Tuesday, December 23, 2025

I'm So Bored

 

Mennonite Preacher Anslo and Wife - Rembrandt van Rijn


Have you ever wondered what could be going on in the mind of a cow lying placidly in a pasture, and apparently contentedly chewing the cud balls she stored up in her morning feed. Or that lone horse in the pasture you drive by on your way to and from work who—standing on three legs as resting horses do—could be a lonely, living statue ... day after day after day. Surely absolute, unmitigated boredom is the lot of the domesticated animal species we imprison for our pleasure and nourishment.

            I’m intrigued by the creation myth in the first chapters of Genesis, primarily because it’s an  attempt to visualize what could make us so different from all other living things. Consciousness—or the knowledge of good and evil as Genesis calls it—is imagined to have been a choice fraught with such danger that the creator predicts that “if you eat of it, you shall surely die.”

            Scribes gathering and composing the text of Genesis 1-4 could see the fruit of this choice all around them; it was written during a time of bloody wars of conquest and revenge.

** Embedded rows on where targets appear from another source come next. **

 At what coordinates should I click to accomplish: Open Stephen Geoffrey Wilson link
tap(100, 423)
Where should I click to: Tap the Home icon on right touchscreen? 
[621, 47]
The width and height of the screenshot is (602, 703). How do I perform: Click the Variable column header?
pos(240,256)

Later, Charles Darwin would discover that it wasn’t choice, but natural selection and survival of the fittest that resulted in one species of life developing this knowledge of good and evil, this wonderful, yet dangerous, consciousness that gave humans a god-likeness when compared to all else that lives.

            Consciousness makes boredom not only possible but probable, I think. Because conscious minds can imagine, predict, analyze and plan, humans can visualise unlimited possibilities, a visualization which in turn incites a hunger for variety, for change, for unending newness.

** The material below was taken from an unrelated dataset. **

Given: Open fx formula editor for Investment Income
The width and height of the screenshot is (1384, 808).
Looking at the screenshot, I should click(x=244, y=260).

            A knowledge of good and evil implies a moral consciousness, or conscience, a sensitivity about what’s right and what’s wrong to do. Unfortunately, our hunger for newness tends to override our moral judgment. Take killing devices: stick to sword to crossbow to rifles to explosives to nuclear weapons. Were we guided by a morality prohibiting the taking of life, laying down the stick would have ended the sequence in its infancy. If you eat of it, you shall surely die begins to feel like a prediction with merit when we consider the wickedness by which so many relieve their boredom. 

            I’m a Christian because even the flawed and sometimes perverted gospel of Jesus’ teaching answers the problem predicted in Genesis; namely that the core of righteousness will in the end be found NOT to have been the unflinching preoccupation with self-preservation, but the striving for the health of the species. Love your neighbour as yourself; greater love hath no man than that he should lay down his life for his friend; how can one love God whom he has not seen, if he cannot love his brother whom he can.

            The great gift of consciousness will either kill us or set us free.

            Andrew Moore wrote that “Bio-optimists, then and now, see a bright future if we can use technology to enhance our “moral sense and our capacity for social responsibility.” The “if” in Moore’s assessment parallels the debate between God and the Serpent in Genesis about whether eating from the tree of the knowledge of good and evil will mean mankind’s demise or a glowing, heavenly future.           

            Surely the gospel also seeks to “enhance moral sense and [the] capacity for social responsibility.” [1] It doesn’t, of course, propose technology as the medium to get us there.

            Although the placid cow and the tripod horse may never feel the frustration of boredom, I’m pretty sure I will never want to change places with either (although even three legs might allow me to chuck my cane). Were the three-legged horse to be suddenly endowed with human consciousness, he might well declare, “I’m so bored,” then jump the fence, break into the nearest bar, drink a pail of beer, go out and harass every pretty filly in town… ‘nough said.